Aşağı tükürsen Biden, yukarı tükürsen Trump

Zannederim iktidarı seçim heyecanı kadar ABD Başkanı Biden’in Beyaz Saray’a davet etmesinin heyecanı sarmıştır.

Eee, kolay değil.

Dört yıl boyunca Biden’dan randevu beklendi.

Çok uzun zamandır ilk kez bir ABD Başkanı bir Türk liderle Beyaz Saray’da görüşmemiş ya da Türkiye’de ziyaret etmemişti.

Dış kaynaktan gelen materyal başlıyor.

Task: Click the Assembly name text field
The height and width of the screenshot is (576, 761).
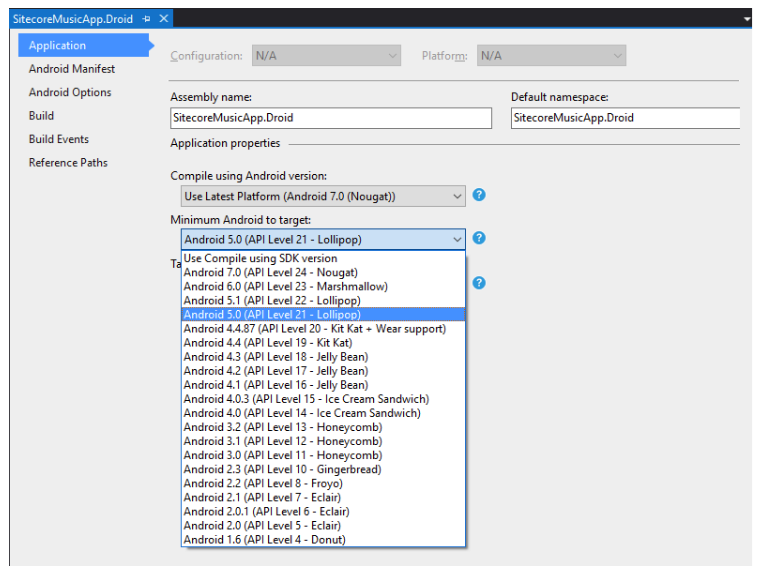Action: [x=331, y=118]
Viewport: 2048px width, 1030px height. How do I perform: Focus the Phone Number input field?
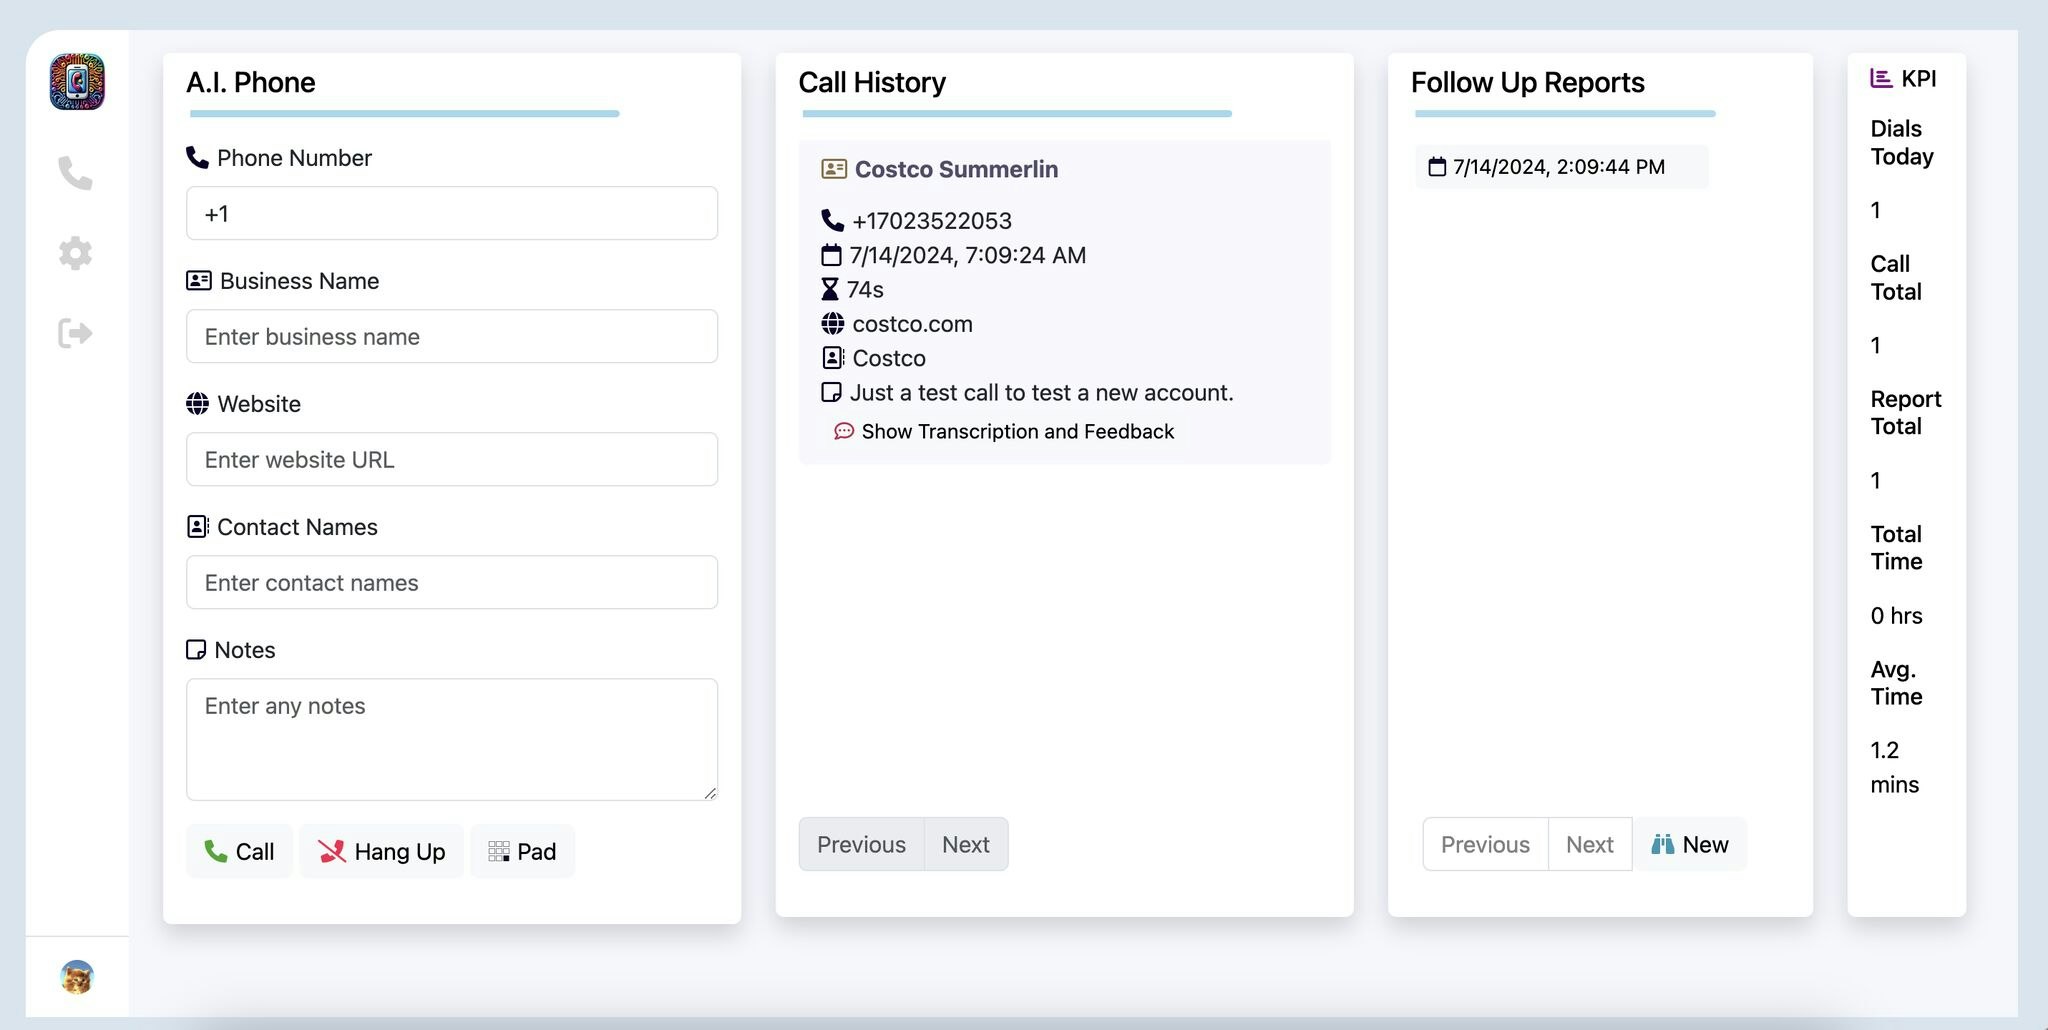tap(452, 214)
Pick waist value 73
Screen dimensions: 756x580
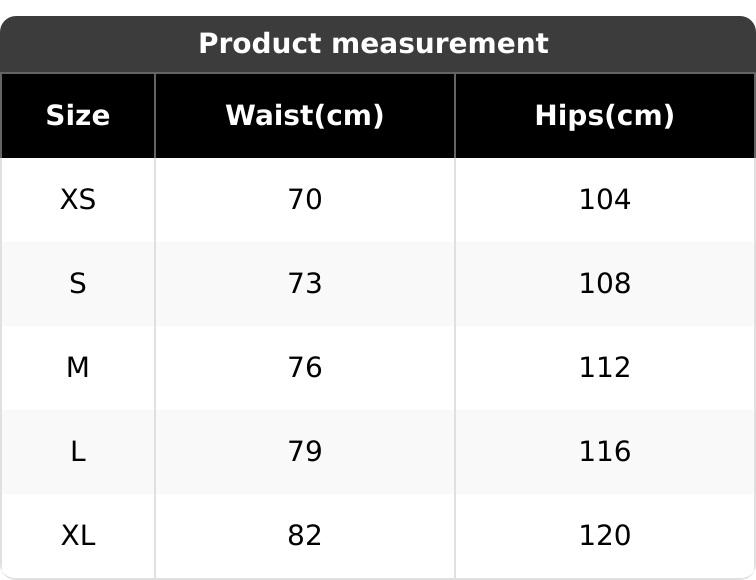(305, 284)
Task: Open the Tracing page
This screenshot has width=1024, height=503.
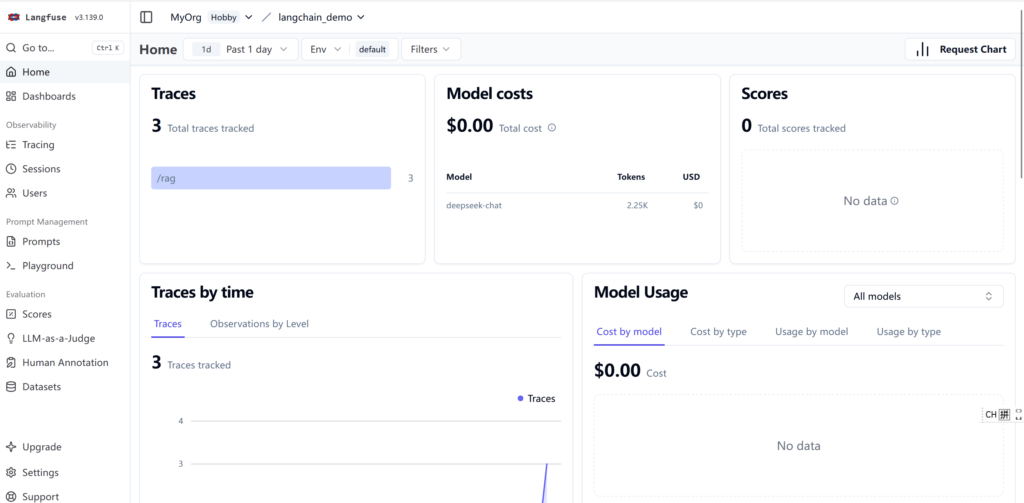Action: [38, 145]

Birkaç ayak üstü görüşme dışında muhatap dahi alınmamıştı.

O görüşmelerde de konu genelde İsveç’in NATO üyeliğine onay vermesi gibi talepler içindi.

Dışişleri böyle bir görüşmeyi ayarlamak için çok uğraşıyordu ama besbelli ki, Biden Erdoğan’ı Beyaz Saray’da istemiyordu.

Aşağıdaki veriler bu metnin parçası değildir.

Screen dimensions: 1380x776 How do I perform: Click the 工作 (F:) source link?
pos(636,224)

Ve Biden 4 yıllık iktidarının sona ermesine az kala, hatta giderayak aniden Erdoğan’ı Washington’a davet etti.

Muhtemelen İsveç’in NATO üyeliğine Türkiye’nin çok hızlı biçimde verdiği onay için teşekkür etmek ve seçim öncesi Türk lidere desteğini göstermek istemiş olmalı. Tabii arada Putin’e de “Türkiye benimdir, benim kalacak” mesajı da vermek istemiştir.

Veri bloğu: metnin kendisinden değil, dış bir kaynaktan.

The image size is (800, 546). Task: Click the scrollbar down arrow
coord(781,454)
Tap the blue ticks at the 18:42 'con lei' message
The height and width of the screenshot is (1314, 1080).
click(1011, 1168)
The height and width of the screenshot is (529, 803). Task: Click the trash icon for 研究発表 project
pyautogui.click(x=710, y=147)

Gerçekten de Erdoğan’dan daha iyi bir müttefik bulması zor.

Hiçbir Türk siyasetçi onca laftan sonra ABD’nin NATO ile ilgili taleplerini bu kadar hızlı bir biçimde yerine getiremezdi.

Üstelik de F-35’ler konusunu masaya getirmeden ve F-16’lar konusunda tam bir garanti almadan.

Biden, Türkiye ile buzları eritirken, Başkanlık seçimindeki rakibi Trump ise Türkiye’ye karşı tam da kendine yakışır bir edepsizlikle konuşmaya başladı.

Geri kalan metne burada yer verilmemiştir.